What indeed is the point in creating $700 billion of value through the Tencent Group (WeChat) if, essentially, that only benefits Hong Kong or foreign investors? Wouldn’t it be better to build up a circular finance that only benefits China, where Stock Connect already enables $75 billion to be transferred every year from the Guangdong region to Hong Kong, by officially bypassing current exchange controls? Hong Kong, having become a “Monaco where people work”, is certainly seeing pan-Asian head offices deserting the city, but can console itself by noting that the major luxury brands have already got back to their 2019 volume of sales, solely thanks to the local clientele, and in spite of the absence of almost 60 million tourists. Hong Kong can also console itself in noting that ridiculously high real estate prices continue to defy economic laws under the pressure of buyers from the Chinese mainland. And, finally, Hong Kong can also console itself with the inauguration of the new museum of contemporary Chinese art — the M+ — whose ambition is to rival the MOMA and Beaubourg.
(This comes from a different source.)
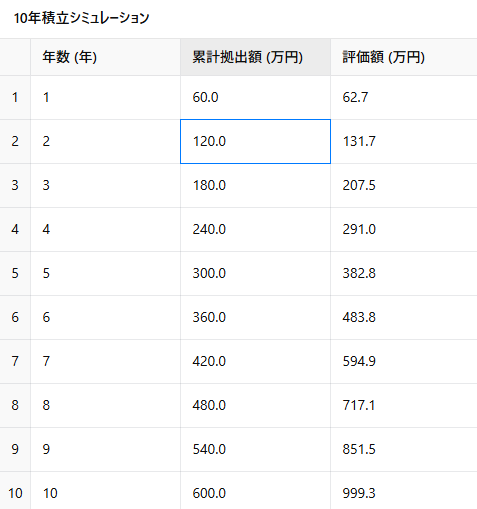The image size is (477, 509).
Task: Click the cell with 360.0
Action: (x=255, y=317)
The chapter that is beginning offers new opportunites, but presents new threats as well.
A page has been turned. The chapter that is beginning certainly offers new opportunities but presents new threats as well — threats that the government is keeping under wraps. A recent study showed that a company reducing its business travel budget by 50% would be hindering its ability to innovate to the same degree as if it were to cut its R&D budget by 25%. In the same way, by keeping its borders closed when the West is beginning to reopen its own, the Hong Kong government is making a choice that goes against its population’s historical ability to innovate. It is also acting in defiance of its young people, primarily its graduates, 25% of whom recently declared that they intended to look for their first jobs abroad.
“Honey, I shrunk the kids!” would undoubtedly have been a more appropriate response for Carrie Lam to have made to the international finance industry.